🤔

Serializing Component references#

To refer to members (such as variables and methods) of a component, you must define which instance is being used. Creating a serialized field allows that instance to be referred to elsewhere in the class.

warning

You cannot serialize references between scenes. See cross-scene references to learn more.

If you are trying to reference a component in a dynamic situation, consider the GetComponent methods.

Implementation#

1. Expose a serialized reference to the target component#

The field must be marked with SerializeField:

[SerializeField] private Transform _target; 

or can be public:

public Transform Target; 
information

This example uses the Transform type, it will need to be replaced with the target type.

2. Reference the target component in the Inspector#

Do not directly reference the script asset. The target component must be an instance added to an object in the scene.

Drag a Component into the slot or you will get an UnassignedReferenceException.

Dragging a GameObject from the Hierarchy into the field will reference the first matching Component found on the object.

3. Access the member you care about#

public members on the target component can be accessed via the instance.

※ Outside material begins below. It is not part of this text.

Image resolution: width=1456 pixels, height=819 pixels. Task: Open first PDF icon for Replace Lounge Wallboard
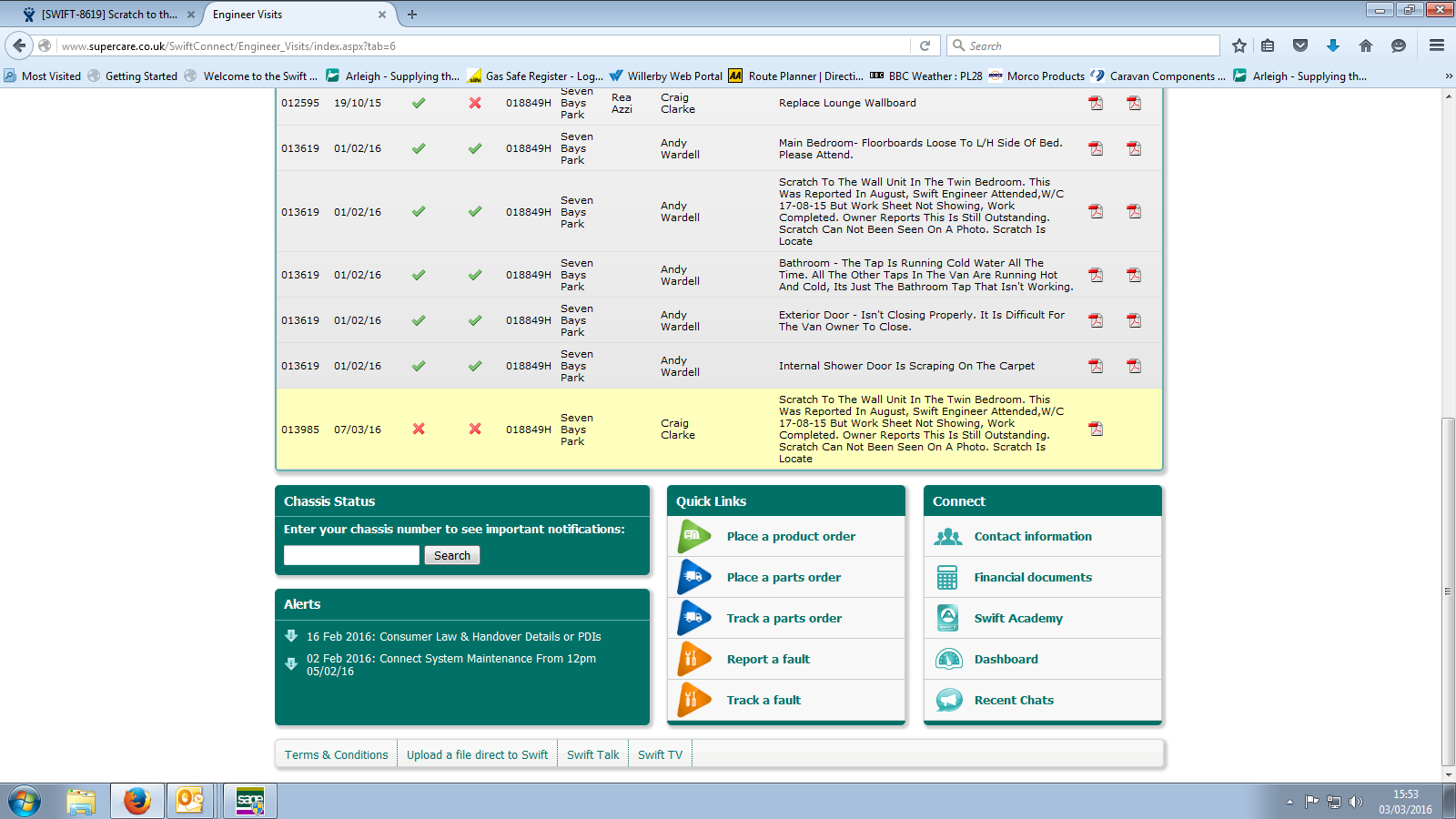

// Variables and properties
var variable = _target.Variable;
_target.Variable = variable;

// Methods
_target.Method();
information

If you don't have autocomplete, configure your IDE to easily find member names and get error highlighting.

The usage must be at a method or block level scope.

Notes#

Dragging components and using multiple inspectors#

You can drag the header of components themselves. When the origin and destination are on two separate objects you may need to open two inspectors to perform the drag. You can right-click on the tab of an editor window and select Add TabInspector to create a second one. You can also select the small lock icon in the top right to lock it to its current selection.

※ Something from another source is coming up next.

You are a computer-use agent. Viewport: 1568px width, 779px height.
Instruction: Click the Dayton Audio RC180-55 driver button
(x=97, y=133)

Serialization and instancing#

When the Component or ScriptableObject is created Unity will deserialize the reference into the field, there is no need to further assign the value in code. Serialized references are locally maintained when Objects are instanced; references in prefab instances will be local, not referring to the original.

Referencing Components, not GameObjects#

Don't reference a GameObject unless you only use its methods. Referencing a component directly avoids using GetComponent.

// 🟠 Wasteful and error-prone.
[SerializeField] private GameObject _example;

void CallFoo()
{
    // GetComponent is required to do anything beyond calling SetActive.
    _example.GetComponent<Example>().Foo();
}

// 🟢 Simple and communicates usage.
[SerializeField] private Example _example;

void CallFoo()
{
    // Has direct access to useful methods.